→ Testo estratto:
· · · · ·

Riportando ora il testo, per quanto qui d’interesse, della Convenzione tra l’Italia e la Francia, l’art. 10, così prescrive: “1. I dividendi pagati da una società’ residente di uno Stato ad un residente dell’altro Stato sono imponibili in detto altro Stato. 2. Tuttavia, tali dividendi sono imponibili anche nello Stato di cui la società’ che paga i dividendi è residente ed in conformità della legislazione di detto Stato, ma, se la persona che percepisce i dividendi ne è l’effettivo beneficiario, l’imposta così applicata non può eccedere: a) il 5 per cento dell’ammontare lordo dei dividendi se l’effettivo beneficiario è una società assoggettabile all’imposta sulle società che ha detenuto direttamente o indirettamente nel corso di un periodo di almeno 12 mesi precedenti la data della delibera di distribuzione dei dividendi, almeno il 10 per cento del capitale della società che paga i dividendi; b) il 15 per cento dell’ammontare lordo dei dividendi, in tutti gli altri casi. Le disposizioni del presente paragrafo non riguardano l’imposizione della società per gli utili con i quali sono stati pagati i dividendi”.

· · · · ·

→ Sezione dati:
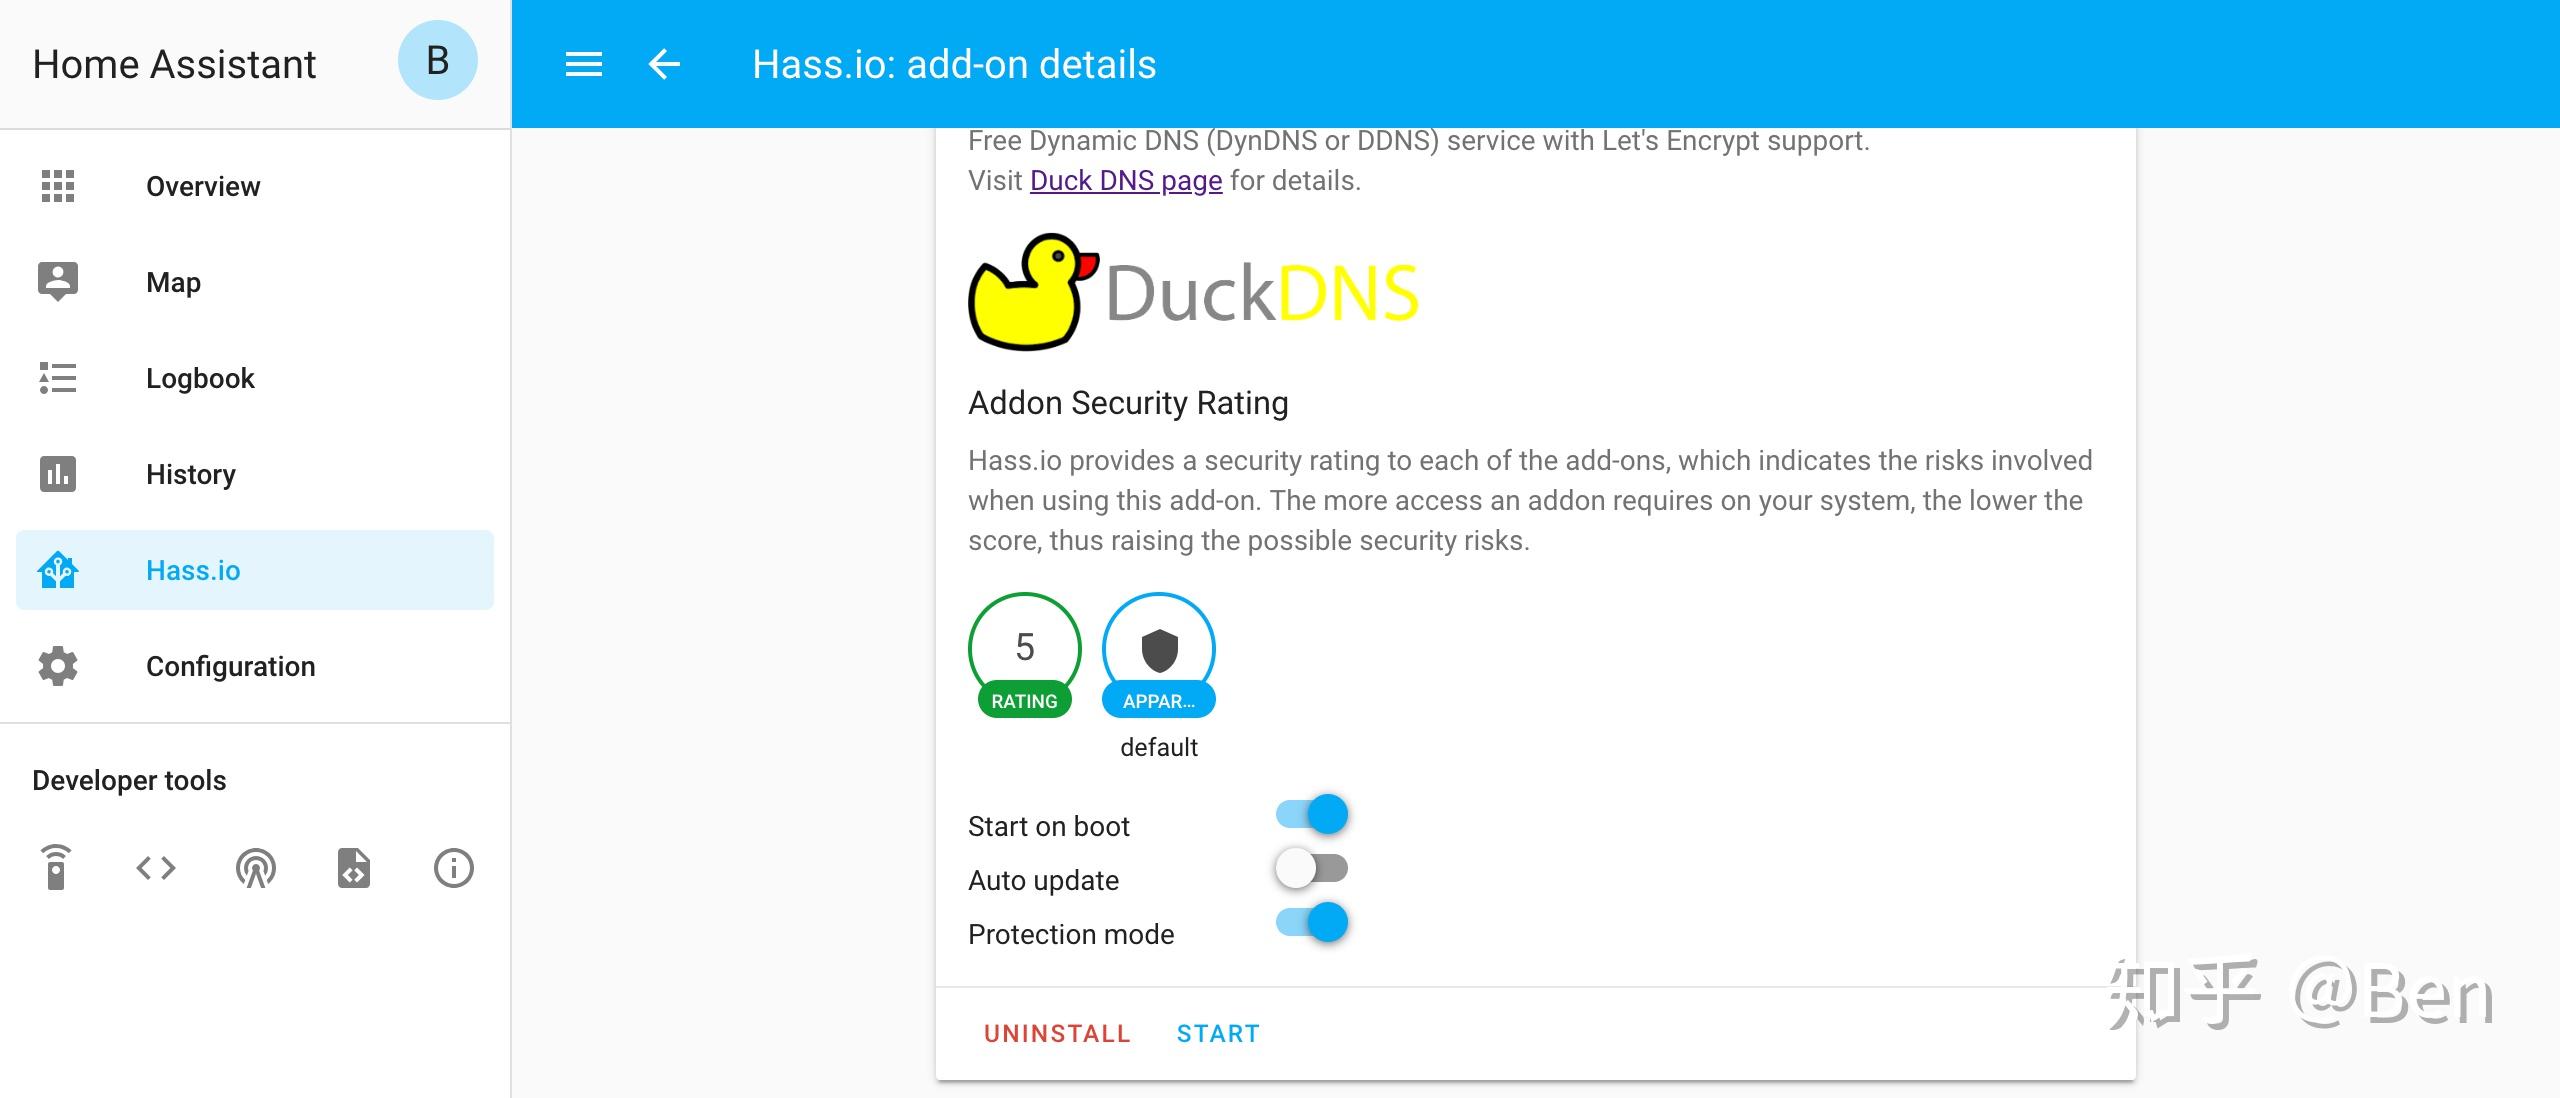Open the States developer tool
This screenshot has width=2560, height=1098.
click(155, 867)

· · · · ·

→ Obiettivo:
Stampi per intero il testo estratto, riproducendolo senza alcuna modifica. Si attenga unicamente al testo estratto, senza ricorrere al materiale.

→ Risultato finale:
Riportando ora il testo, per quanto qui d’interesse, della Convenzione tra l’Italia e la Francia, l’art. 10, così prescrive: “1. I dividendi pagati da una società’ residente di uno Stato ad un residente dell’altro Stato sono imponibili in detto altro Stato. 2. Tuttavia, tali dividendi sono imponibili anche nello Stato di cui la società’ che paga i dividendi è residente ed in conformità della legislazione di detto Stato, ma, se la persona che percepisce i dividendi ne è l’effettivo beneficiario, l’imposta così applicata non può eccedere: a) il 5 per cento dell’ammontare lordo dei dividendi se l’effettivo beneficiario è una società assoggettabile all’imposta sulle società che ha detenuto direttamente o indirettamente nel corso di un periodo di almeno 12 mesi precedenti la data della delibera di distribuzione dei dividendi, almeno il 10 per cento del capitale della società che paga i dividendi; b) il 15 per cento dell’ammontare lordo dei dividendi, in tutti gli altri casi. Le disposizioni del presente paragrafo non riguardano l’imposizione della società per gli utili con i quali sono stati pagati i dividendi”.